🤖 AI Summary
In circuit satisfiability (CSAT) solving, conventional CNF conversion discards structural and functional circuit information, limiting CDCL solver performance. This paper introduces the first circuit-aware SAT solving framework: it employs graph neural networks (GNNs) to model gate-level conditional probabilities and dynamically guides core CDCL decisions—specifically variable phase selection and clause filtering. To our knowledge, this is the first work to incorporate circuit-level probabilistic modeling into SAT solving, explicitly preserving and leveraging the original circuit topology and logical dependencies.
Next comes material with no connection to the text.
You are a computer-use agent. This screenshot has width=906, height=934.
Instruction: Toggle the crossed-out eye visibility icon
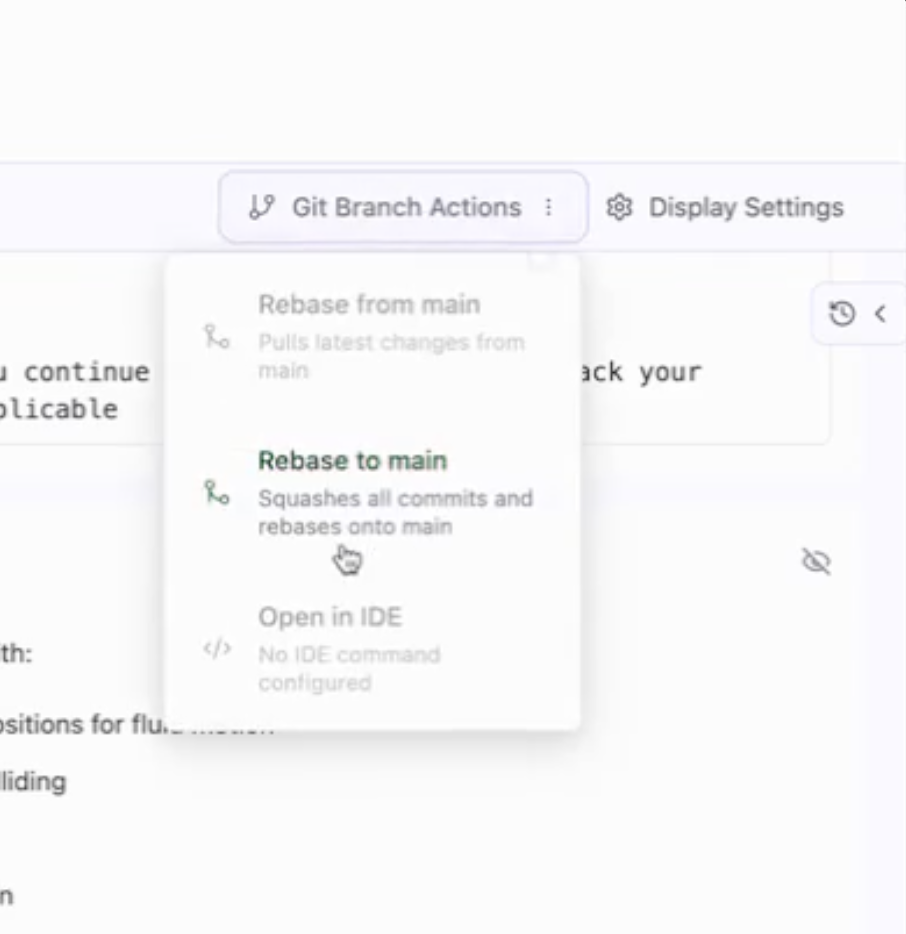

Evaluated on real-world logic equivalence verification benchmarks, our approach achieves up to 10× speedup over state-of-the-art methods. Further integrating probability-guided clause filtering reduces total runtime by an additional 23.5%. This work establishes a novel paradigm for structured SAT solving that bridges circuit semantics with modern conflict-driven search.
📝 Abstract
Circuit Satisfiability (CSAT) plays a pivotal role in Electronic Design Automation. The standard workflow for solving CSAT problems converts circuits into Conjunctive Normal Form (CNF) and employs generic SAT solvers powered by Conflict-Driven Clause Learning (CDCL). However, this process inherently discards rich structural and functional information, leading to suboptimal solver performance. To address this limitation, we introduce CASCAD, a novel circuit-aware SAT solving framework that directly leverages circuit-level conditional probabilities computed via Graph Neural Networks (GNNs). By explicitly modeling gate-level conditional probabilities, CASCAD dynamically guides two critical CDCL heuristics -- variable phase selection and clause managementto significantly enhance solver efficiency. Extensive evaluations on challenging real-world Logical Equivalence Checking (LEC) benchmarks demonstrate that CASCAD reduces solving times by up to 10x compared to state-of-the-art CNF-based approaches, achieving an additional 23.5% runtime reduction via our probability-guided clause filtering strategy. Our results underscore the importance of preserving circuit-level structural insights within SAT solvers, providing a robust foundation for future improvements in SAT-solving efficiency and EDA tool design.